Meursault only pays attention to the physical aspects of life, and not the emotional aspects. At Maman's vigil, he focuses only on the description of his surroundings and never on his emotions. He describes the furniture as "cross-shaped sawhorses" and the casket as "walnut-stained planks" (Camus 6). The hearse used to carry the casket is "varnished, glossy, and oblong," reminding Meursault "of a pencil box" (14). While walking to the spot of Maman's burial, he notices the sun and that "it was getting hotter by the minute" (15). Another time where he focuses on the physical is when Raymond Sintés beats his girlfriend. After Raymond beats her, Marie Cardona is too upset and bothered by what she just saw, so she cannot eat; however, Meursault really does not care and "ate almost everything" (37). Later in the novel, Meursault shows no emotion when he murders an Arab man. He blames his actions on "the cymbals of sunlight crashing on my forehead" and the sea carrying "up a thick, fiery breath" (59). Since he has no emotional attachments, he lives irrationally. He does not believe that he needs to have emotional attachments because life is meaningless. Meursault's lack of emotion throughout the novel is because he lives his life as an existentialist.
Meursault's lack of emotion is due mainly to the fact that he just does not care. When Maman died, he really did not care when it had happened. "Maman died today. Or yesterday maybe, I don't know" (Camus 3). Raymond asks Meursault to write a letter to his girlfriend, to which Meursault "tried my best to please Raymond because I didn't have any reason not to please him" (32).
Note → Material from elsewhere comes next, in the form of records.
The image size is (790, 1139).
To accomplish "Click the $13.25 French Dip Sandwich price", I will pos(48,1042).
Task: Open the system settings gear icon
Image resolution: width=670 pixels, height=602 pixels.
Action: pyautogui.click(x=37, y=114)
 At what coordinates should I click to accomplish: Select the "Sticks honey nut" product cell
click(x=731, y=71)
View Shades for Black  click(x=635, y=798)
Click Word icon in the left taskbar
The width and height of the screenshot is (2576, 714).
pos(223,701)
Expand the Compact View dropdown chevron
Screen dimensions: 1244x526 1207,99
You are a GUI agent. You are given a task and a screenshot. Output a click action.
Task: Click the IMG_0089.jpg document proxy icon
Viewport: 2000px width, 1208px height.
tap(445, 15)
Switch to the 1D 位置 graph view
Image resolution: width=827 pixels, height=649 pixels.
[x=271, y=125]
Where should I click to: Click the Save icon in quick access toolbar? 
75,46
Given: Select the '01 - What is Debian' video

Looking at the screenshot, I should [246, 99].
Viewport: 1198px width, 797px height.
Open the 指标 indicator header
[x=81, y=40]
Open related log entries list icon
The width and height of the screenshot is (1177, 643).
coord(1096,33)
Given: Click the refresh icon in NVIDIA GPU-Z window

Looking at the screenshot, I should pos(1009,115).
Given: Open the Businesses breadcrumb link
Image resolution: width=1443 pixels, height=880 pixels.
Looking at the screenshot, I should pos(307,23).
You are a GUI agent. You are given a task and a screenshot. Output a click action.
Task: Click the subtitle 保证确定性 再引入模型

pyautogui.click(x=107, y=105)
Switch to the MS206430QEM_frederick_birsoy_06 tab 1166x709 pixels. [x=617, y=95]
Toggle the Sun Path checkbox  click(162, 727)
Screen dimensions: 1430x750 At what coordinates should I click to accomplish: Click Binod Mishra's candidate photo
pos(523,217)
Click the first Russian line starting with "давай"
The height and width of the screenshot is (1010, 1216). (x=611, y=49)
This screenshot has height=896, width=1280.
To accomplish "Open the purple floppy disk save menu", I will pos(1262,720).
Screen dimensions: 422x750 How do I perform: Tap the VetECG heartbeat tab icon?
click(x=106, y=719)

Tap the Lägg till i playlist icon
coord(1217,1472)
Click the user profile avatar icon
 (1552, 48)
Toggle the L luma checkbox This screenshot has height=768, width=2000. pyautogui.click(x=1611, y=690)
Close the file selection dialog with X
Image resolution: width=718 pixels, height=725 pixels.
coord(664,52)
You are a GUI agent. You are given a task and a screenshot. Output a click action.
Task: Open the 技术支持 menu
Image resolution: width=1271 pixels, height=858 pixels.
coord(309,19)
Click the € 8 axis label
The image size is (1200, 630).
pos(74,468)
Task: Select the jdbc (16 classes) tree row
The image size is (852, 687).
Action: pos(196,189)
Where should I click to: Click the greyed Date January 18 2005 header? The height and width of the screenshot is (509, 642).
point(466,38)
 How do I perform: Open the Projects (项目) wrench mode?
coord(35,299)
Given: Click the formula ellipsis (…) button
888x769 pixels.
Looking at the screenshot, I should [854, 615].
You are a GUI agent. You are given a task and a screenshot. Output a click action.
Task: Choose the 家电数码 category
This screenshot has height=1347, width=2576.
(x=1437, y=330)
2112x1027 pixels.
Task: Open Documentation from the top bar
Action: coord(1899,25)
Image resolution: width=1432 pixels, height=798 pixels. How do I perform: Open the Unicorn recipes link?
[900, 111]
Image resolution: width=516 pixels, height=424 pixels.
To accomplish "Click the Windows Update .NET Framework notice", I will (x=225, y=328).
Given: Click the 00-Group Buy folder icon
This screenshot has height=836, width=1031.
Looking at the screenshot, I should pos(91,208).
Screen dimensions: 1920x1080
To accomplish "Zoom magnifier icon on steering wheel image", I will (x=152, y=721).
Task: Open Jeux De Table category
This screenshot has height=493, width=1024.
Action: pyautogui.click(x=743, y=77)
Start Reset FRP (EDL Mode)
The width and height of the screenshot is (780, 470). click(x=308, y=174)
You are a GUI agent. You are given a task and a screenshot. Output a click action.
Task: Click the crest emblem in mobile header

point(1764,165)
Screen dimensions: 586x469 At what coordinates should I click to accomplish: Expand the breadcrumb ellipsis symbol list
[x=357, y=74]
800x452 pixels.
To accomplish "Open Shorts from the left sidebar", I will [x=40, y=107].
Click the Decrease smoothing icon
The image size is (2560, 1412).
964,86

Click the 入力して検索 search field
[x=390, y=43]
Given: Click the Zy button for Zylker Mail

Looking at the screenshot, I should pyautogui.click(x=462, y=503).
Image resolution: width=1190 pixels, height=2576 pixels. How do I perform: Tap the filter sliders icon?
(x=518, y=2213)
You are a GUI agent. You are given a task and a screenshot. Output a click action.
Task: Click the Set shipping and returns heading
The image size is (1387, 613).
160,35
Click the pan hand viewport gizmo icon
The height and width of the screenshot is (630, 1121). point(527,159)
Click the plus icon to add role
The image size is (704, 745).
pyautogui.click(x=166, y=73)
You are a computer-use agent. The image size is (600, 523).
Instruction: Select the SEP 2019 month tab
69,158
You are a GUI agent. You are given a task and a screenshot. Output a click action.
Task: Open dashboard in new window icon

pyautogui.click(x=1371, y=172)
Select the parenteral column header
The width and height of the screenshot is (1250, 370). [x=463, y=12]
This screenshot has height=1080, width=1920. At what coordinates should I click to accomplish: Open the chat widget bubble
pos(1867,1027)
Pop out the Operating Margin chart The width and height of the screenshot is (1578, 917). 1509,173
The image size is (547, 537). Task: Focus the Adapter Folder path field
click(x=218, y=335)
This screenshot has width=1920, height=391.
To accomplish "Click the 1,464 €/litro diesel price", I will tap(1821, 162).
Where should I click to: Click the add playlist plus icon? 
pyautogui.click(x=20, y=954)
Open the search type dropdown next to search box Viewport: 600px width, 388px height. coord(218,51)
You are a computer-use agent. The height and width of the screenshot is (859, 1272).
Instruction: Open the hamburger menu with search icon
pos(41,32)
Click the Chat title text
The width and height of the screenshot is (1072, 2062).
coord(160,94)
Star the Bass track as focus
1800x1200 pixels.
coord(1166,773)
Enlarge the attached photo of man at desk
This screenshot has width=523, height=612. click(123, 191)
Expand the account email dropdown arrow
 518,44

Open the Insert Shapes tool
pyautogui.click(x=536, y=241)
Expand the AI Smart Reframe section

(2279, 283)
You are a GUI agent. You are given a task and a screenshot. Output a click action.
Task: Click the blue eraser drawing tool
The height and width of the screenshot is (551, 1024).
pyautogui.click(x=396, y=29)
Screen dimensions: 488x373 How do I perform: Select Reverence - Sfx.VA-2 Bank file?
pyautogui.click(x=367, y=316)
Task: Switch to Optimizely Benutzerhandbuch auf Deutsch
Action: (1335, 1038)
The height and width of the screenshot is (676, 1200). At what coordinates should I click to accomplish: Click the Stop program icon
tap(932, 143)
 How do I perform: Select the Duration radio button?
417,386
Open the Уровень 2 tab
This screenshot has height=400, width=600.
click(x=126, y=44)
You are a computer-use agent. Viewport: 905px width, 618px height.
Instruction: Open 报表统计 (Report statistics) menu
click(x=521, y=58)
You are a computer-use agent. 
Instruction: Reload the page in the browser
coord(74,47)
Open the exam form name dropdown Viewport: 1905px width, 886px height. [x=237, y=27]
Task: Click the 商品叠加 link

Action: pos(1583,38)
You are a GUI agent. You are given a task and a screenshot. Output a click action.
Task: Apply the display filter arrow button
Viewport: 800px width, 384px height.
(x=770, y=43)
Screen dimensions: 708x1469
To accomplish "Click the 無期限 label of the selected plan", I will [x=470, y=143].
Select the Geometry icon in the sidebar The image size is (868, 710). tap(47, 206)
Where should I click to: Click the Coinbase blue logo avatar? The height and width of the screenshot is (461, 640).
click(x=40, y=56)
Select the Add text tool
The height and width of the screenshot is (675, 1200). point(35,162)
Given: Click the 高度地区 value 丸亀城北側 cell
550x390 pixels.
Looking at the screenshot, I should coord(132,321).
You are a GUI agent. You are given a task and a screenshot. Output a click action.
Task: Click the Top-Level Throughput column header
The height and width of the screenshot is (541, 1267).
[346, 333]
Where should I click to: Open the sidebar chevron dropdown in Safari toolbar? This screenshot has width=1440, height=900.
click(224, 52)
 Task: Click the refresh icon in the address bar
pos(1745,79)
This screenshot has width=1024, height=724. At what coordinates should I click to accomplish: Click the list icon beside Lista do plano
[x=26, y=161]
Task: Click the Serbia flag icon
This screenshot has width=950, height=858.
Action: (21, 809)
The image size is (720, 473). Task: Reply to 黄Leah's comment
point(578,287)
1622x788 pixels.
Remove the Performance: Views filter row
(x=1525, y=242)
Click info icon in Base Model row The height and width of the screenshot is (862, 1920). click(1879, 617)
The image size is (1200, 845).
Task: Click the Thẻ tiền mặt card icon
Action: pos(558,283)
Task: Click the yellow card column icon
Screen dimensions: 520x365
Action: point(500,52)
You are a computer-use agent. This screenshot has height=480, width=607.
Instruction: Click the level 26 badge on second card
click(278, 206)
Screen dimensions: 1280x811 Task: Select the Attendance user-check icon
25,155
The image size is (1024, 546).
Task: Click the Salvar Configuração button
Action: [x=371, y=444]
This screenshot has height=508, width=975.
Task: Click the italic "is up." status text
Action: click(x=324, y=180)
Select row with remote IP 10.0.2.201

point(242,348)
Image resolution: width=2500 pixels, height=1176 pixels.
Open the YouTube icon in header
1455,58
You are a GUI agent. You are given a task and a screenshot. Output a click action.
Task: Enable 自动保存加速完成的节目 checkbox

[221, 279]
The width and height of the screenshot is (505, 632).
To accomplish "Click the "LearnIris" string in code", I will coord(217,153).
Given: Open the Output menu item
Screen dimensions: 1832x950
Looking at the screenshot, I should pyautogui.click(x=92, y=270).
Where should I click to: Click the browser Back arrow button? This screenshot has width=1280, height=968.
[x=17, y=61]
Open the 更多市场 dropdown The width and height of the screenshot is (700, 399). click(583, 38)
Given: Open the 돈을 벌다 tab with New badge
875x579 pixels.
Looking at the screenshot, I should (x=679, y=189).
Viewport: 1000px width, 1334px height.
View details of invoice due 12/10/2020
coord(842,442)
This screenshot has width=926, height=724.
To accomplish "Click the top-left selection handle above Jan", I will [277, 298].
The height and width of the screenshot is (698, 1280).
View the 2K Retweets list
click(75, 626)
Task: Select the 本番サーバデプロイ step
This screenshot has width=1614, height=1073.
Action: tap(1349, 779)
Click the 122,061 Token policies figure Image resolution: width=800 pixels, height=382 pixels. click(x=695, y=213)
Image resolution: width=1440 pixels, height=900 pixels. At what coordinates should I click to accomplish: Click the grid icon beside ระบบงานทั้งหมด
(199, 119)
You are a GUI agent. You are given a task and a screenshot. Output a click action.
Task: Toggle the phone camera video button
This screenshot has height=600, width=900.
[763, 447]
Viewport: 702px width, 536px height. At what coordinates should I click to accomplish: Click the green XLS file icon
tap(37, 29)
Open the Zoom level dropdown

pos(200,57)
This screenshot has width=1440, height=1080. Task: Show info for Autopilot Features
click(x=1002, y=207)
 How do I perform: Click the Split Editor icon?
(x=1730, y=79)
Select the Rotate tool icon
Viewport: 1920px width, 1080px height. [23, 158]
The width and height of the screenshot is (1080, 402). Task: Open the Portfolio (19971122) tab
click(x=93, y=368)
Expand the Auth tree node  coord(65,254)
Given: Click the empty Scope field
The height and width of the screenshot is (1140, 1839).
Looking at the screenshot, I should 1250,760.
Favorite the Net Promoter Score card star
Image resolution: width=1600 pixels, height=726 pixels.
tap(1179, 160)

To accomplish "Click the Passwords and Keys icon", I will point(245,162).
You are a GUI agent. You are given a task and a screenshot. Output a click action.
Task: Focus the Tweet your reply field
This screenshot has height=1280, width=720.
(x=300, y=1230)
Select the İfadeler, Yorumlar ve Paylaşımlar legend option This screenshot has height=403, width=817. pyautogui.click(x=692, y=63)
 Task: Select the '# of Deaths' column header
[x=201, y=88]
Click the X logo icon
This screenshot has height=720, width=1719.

As Raymond later beats his girlfriend, Meursault refuses to call the police simply because he does not like them and does not care enough to deal with people he does not like. Later, when Marie asks him if he loves her, he responds, "I told her it didn't mean anything but that I didn't think so" (35). When she asks if he will marry him, he says he will to please her. At work, Meursault's boss offers him a job in Paris. Meursault believes that "one life was as good as another," so he does not care where he live and works (41). Every person's life is essentially equal to everyone else's. At his trial for the murder of the Arab, Meursault is asked if he is sorry for what he has done. He responds, "more than sorry I felt kind of annoyed" (70). Meursault does not care because he believes life to be meaningless. In addition, his lack of care leads him to be irrational in his decisions, such as when he murdered the Arab. By not caring and living life as an existentialist, Meursault realizes that he too must die.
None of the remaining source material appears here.